-- Exercises --
- 1) In the LabBook research roundup, which two families gave the gifts to fund big data biomedical research?
- 2) Carry on the LabBook research roundup from its final sentence.

-- Text passage --
——————

Welcome to LabBook, our weekly roundup of University of Chicago Medicine & Biological Sciences research news from around campus and the internet. Each Friday, LabBook will recap the week on the blog, link to news stories about our faculty and studies, and briefly summarize a handful of recent publications by our researchers.
THIS WEEK ON THE BLOG
- Busy week on the blog, starting Monday with a Washington Post op-ed by Harold Pollack, Helen Ross professor at the School of Social Service Administration, on the stalled fight against HIV in the US. He looked at the reasons why the rates of new cases have stayed at the same levels since the 1990s, and what prevention strategies could be the most effective.
- This week we also announced two major gifts to fund big data biomedical research at the University of Chicago. The gifts from the Frank and Segal families will support the creation of a new Institute for Computational Biology and Medicine and a smaller project focused on using genomic data to help patients with pancreatic cancer.
- On Tuesday I spoke to Nicholas Hatsopoulos and Aaron Suminski, two researchers in the Department of Organismal Biology and Anatomy who are working on a way to improve the performance of robotic limbs that are controlled by brain impulses by predicting future movements of the arm.

——————

-- Record excerpts --
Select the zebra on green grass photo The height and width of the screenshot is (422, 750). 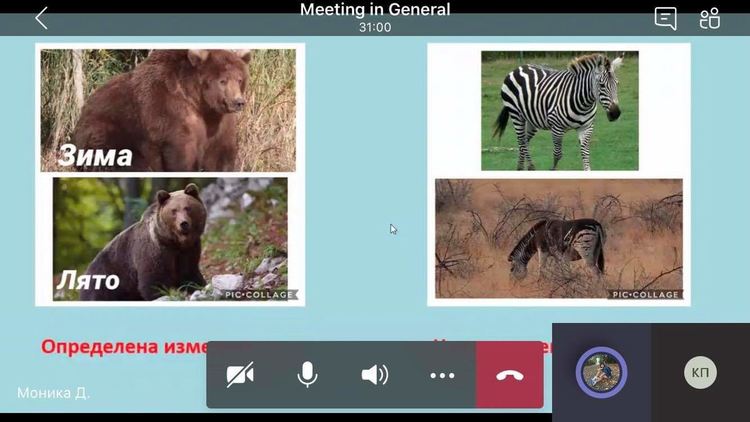[x=559, y=110]
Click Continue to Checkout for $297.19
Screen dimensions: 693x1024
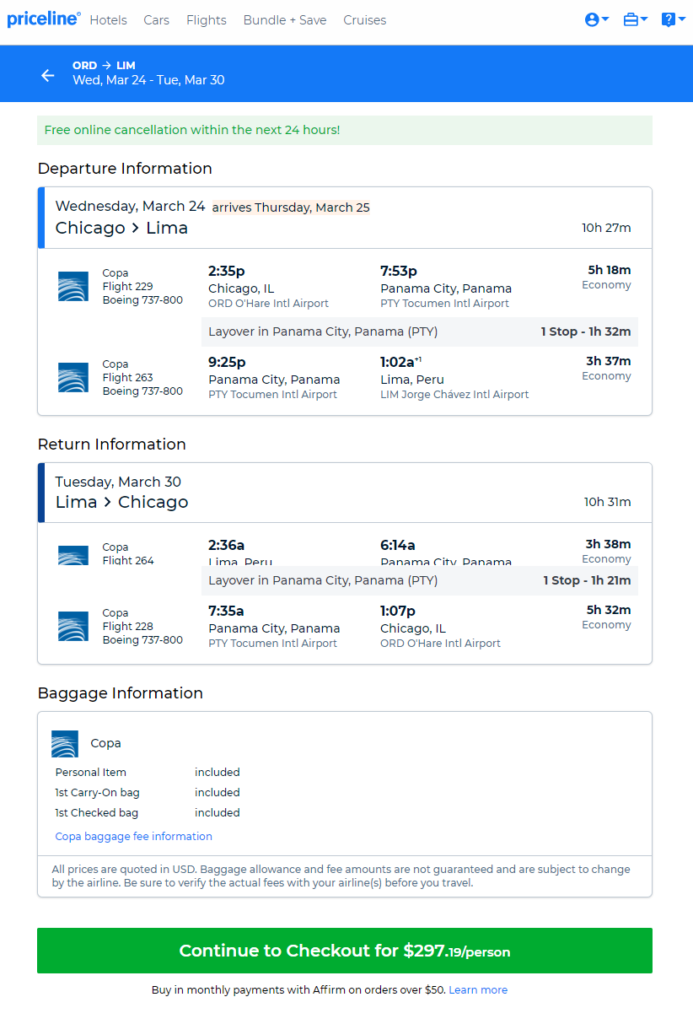[344, 950]
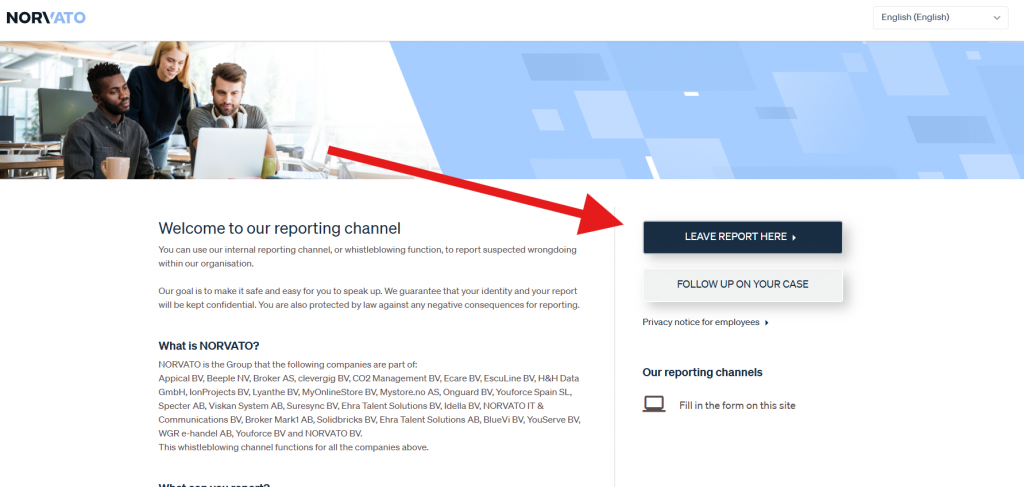Click the NORVATO logo in the header
1024x487 pixels.
46,17
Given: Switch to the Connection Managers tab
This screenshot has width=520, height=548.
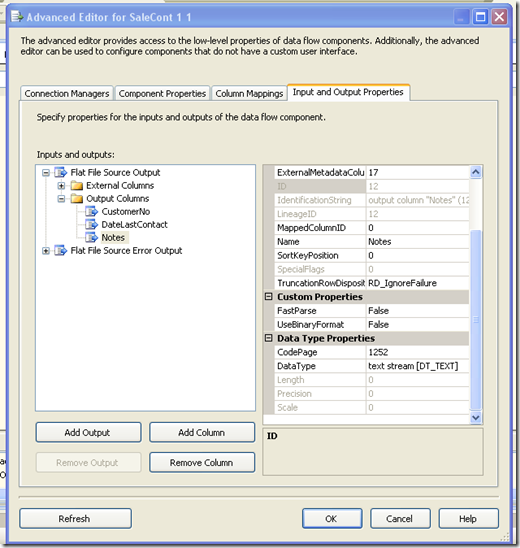Looking at the screenshot, I should tap(67, 94).
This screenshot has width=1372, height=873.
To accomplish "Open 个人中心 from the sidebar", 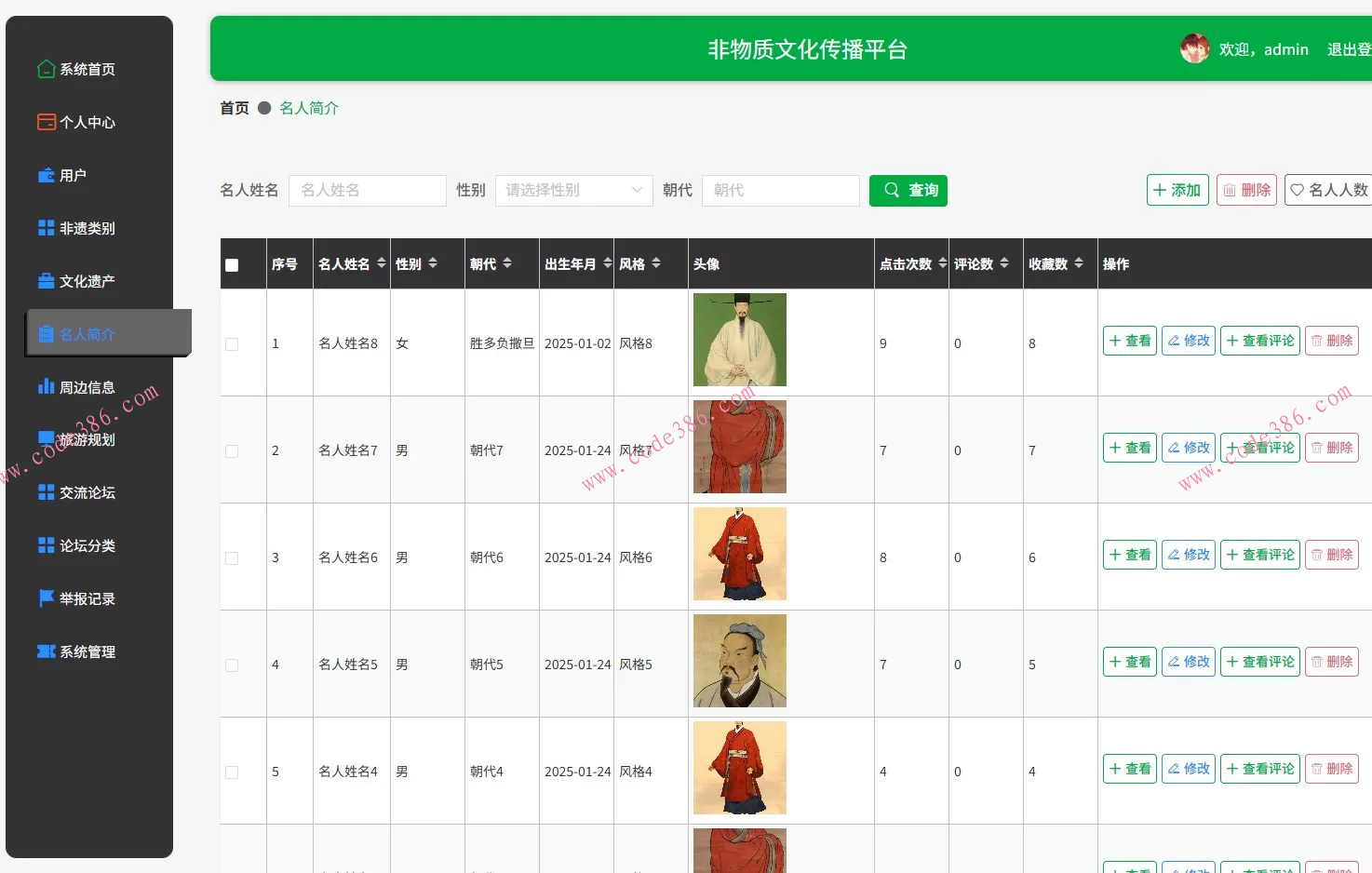I will tap(46, 121).
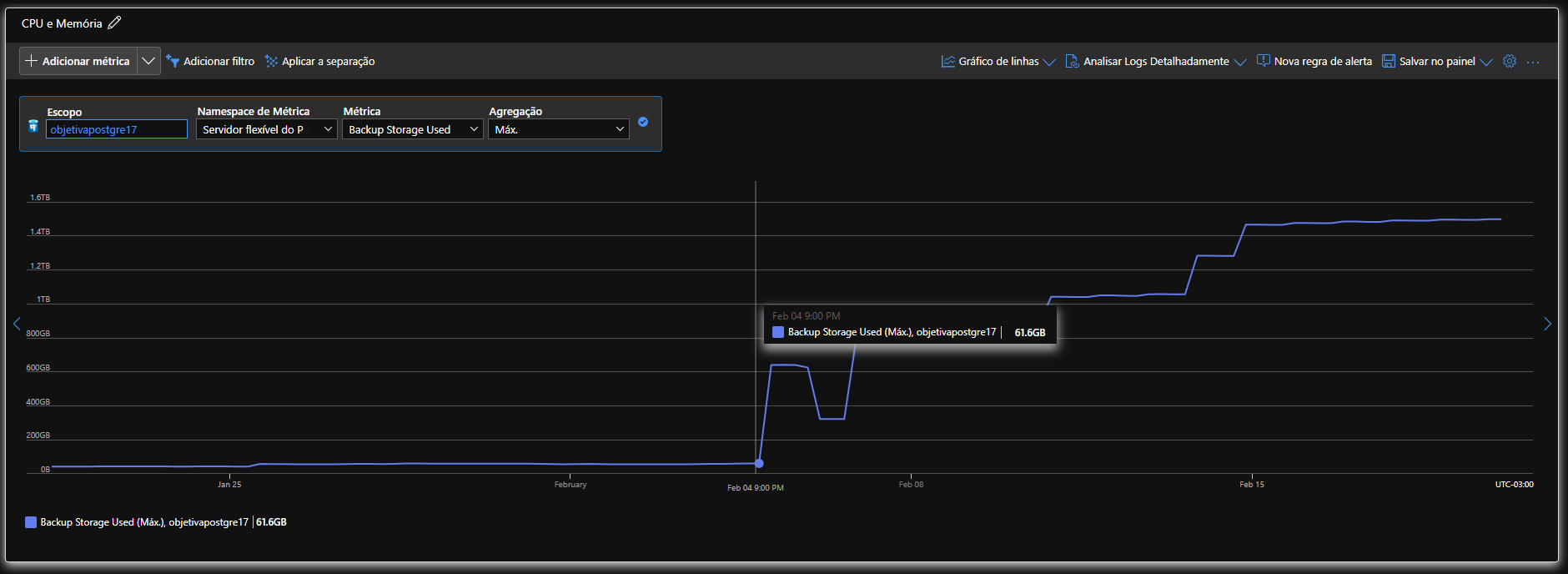Click the Adicionar filtro funnel icon

tap(173, 61)
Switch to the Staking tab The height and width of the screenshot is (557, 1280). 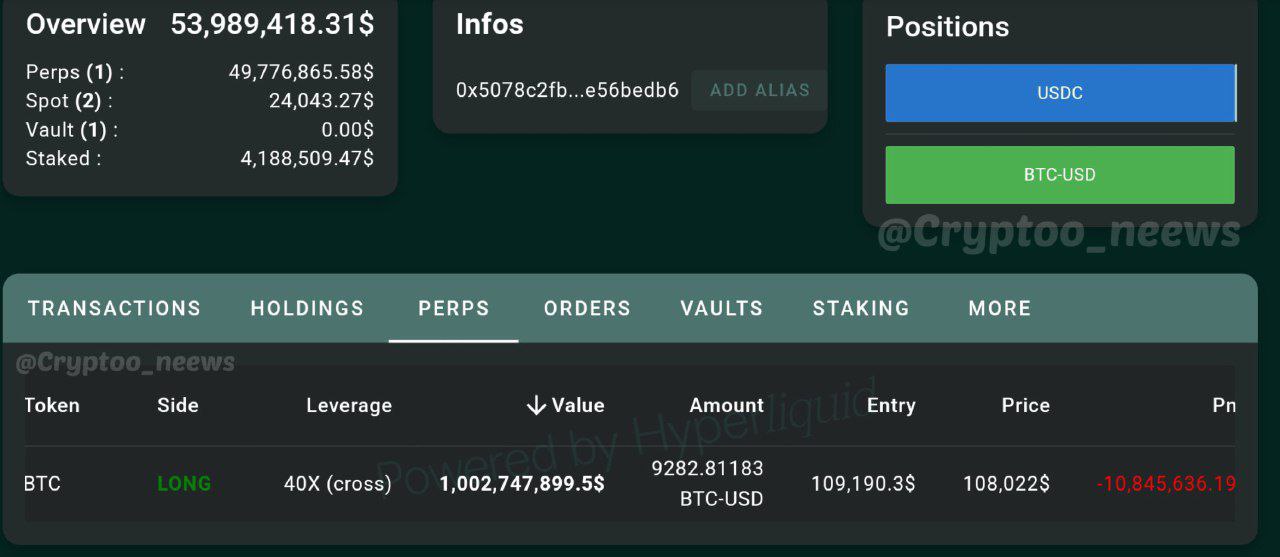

——————

-- Expected results --
- 1) The Frank and Segal families.

- 2)
- On Wednesday it was widely announced that renowned cancer researcher Janet Rowley had won a share of the prestigious Albany Medical Center Prize in Medicine and Biomedical Research for her work on how segments of chromosomes in leukemia cells exchange positions to facilitate rapid cell growth.
- On Wednesday we also wrote about another UChicago physician who was recognized for her outstanding work. Melissa Gilliam, professor of obstetrics and gynecology, was awarded a $500,000 grant from the MacArthur Foundation to fund the Center for Interdisciplinary Inquiry & Innovation in Sexual & Reproductive Health (Ci3) to identify novel solutions to complex problems affecting health and well-being in vulnerable communities.
- Finally, yesterday neuroscientist Sliman Bensmaia spoke to WBEZ about advances in prosthetic limb technology to reproduce the sensation of touch and tactile feedback for people who lose limbs from traumatic injuries like soliders and victims of the Boston marathon bombing.